Queiroz Rafael de Pinho, Diniz André Vasconcelos, Vasconcelos-Santos Daniel Vitor
Faculdade de Medicina, Universidade Federal de Minas Gerais, Av. Alfredo Balena 190. Sala 199, Belo Horizonte, MG, Brazil.
Hospital São Geraldo/HC-UFMG, Belo Horizonte, Brazil.
J Ophthalmic Inflamm Infect. 2016 Dec;6(1):6. doi: 10.1186/s12348-016-0075-2. Epub 2016 Feb 27.
Syphilis is a reemerging sexually transmitted disease that can lead to any type of intraocular inflammation. Prognosis of syphilitic uveitis after appropriate therapy is classically regarded as favorable. However, visual threatening complications may develop, rarely including rhegmatogenous/tractional retinal detachment (R/T RD) and proliferative vitreoretinopathy.
We report 4 patients presenting with complex R/T RD and fulminant proliferative vitreoretinopathy despite treatment among 19 patients with syphilitic posterior uveitis consecutively seen at our uveitis service. Most of these complications occurred during or shortly after antibiotic therapy. All patients presented with significant intraocular inflammation, including vitritis, occlusive retinal vasculitis, and retinal infiltrates (necrotizing retinochoroiditis in six eyes of four patients). Two patients (50 %) tested HIV positive, and the same proportion had inadvertently received high dose oral ± intravenous corticosteroids prior to diagnosis of syphilis. Two patients (three eyes) underwent RD surgical repair. Histopathology of an excised epiretinal membrane disclosed fibroglial tissue, with immature glial cells and metaplastic retinal pigment epithelium, admixed with lymphoplasmacytic infiltrate.

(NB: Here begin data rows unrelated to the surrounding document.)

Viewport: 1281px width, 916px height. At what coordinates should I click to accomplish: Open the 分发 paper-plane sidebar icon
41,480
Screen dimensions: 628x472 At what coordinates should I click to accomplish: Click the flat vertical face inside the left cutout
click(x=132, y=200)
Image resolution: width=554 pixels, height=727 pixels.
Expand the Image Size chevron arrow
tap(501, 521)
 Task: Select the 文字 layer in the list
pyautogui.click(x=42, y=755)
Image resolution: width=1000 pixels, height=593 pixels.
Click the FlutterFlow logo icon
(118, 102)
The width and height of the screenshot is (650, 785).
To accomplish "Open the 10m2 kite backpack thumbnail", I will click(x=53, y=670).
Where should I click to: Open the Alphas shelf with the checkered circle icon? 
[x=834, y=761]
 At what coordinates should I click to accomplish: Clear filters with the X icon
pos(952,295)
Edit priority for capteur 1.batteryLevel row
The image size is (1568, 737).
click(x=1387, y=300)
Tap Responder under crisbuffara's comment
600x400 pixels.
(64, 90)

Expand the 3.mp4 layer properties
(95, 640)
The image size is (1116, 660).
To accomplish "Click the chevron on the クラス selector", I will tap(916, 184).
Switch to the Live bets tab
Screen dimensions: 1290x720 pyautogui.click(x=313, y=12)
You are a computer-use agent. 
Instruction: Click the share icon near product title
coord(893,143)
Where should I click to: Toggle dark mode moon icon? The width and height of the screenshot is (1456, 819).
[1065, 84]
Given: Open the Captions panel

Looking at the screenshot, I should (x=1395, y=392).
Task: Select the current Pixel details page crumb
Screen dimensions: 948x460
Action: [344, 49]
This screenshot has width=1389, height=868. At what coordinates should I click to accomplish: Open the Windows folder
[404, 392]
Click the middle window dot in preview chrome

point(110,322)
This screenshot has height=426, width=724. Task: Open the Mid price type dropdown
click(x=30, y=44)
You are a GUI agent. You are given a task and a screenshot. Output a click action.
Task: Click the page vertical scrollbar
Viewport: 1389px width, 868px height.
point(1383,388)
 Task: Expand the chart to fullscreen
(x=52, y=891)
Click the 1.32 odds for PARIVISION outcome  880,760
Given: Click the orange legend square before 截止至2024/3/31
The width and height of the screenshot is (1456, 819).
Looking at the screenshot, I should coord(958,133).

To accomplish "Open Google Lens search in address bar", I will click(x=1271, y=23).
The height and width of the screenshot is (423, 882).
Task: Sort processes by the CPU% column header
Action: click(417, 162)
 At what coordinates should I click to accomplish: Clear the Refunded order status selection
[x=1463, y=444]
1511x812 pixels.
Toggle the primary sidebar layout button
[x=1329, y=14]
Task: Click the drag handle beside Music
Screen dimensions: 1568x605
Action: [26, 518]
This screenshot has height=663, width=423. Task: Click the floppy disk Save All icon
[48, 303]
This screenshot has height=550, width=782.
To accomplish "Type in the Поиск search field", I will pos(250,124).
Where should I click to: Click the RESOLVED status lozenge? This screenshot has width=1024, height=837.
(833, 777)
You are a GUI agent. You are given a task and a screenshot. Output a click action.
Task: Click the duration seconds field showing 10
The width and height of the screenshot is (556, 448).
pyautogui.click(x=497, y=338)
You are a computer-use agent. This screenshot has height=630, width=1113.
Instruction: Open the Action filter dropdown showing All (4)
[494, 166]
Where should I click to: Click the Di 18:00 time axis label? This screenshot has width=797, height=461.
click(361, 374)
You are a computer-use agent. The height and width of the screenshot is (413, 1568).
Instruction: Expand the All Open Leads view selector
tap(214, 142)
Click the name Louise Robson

Syphilitic uveitis may be complicated by complex RD/fulminant fibroglial proliferation, occurring during/after treatment. Predisposing factors are currently unknown but may include prior use of corticosteroid, necrotizing retinitis and/or high spirochaetal load. A significant inflammatory component may underlie this fulminant fibroglial proliferation, being possibly amenable to modulation by aggressive anti-inflammatory therapy delivered concurrently with parenteral antibiotics.
梅毒是一种再度出现的性传播疾病,可导致任何类型的眼内炎症。传统上认为,适当治疗后梅毒葡萄膜炎的预后良好。然而,可能会出现威胁视力的并发症,很少包括孔源性/牵拉性视网膜脱离(R/T RD)和增殖性玻璃体视网膜病变。
我们报告了4例梅毒后葡萄膜炎患者,尽管接受了治疗,但仍出现了复杂的R/T RD和暴发性增殖性玻璃体视网膜病变,这些患者是在我们葡萄膜炎门诊连续就诊的19例患者中发现的。这些并发症大多发生在抗生素治疗期间或治疗后不久。所有患者均有明显的眼内炎症,包括玻璃体炎、闭塞性视网膜血管炎和视网膜浸润(4例患者的6只眼中有坏死性视网膜脉络膜炎)。2例患者(50%)HIV检测呈阳性,相同比例的患者在梅毒诊断前无意中接受了高剂量口服±静脉注射皮质类固醇。2例患者(3只眼)接受了视网膜脱离手术修复。切除的视网膜前膜的组织病理学显示为纤维胶质组织,有未成熟的胶质细胞和化生的视网膜色素上皮,伴有淋巴浆细胞浸润。
梅毒葡萄膜炎可能并发复杂的视网膜脱离/暴发性纤维胶质增生,发生在治疗期间/治疗后。目前尚不清楚诱发因素,但可能包括先前使用皮质类固醇、坏死性视网膜炎和/或高螺旋体负荷。这种暴发性纤维胶质增生可能有显著的炎症成分,可能可通过与肠胃外抗生素同时使用的积极抗炎治疗进行调节。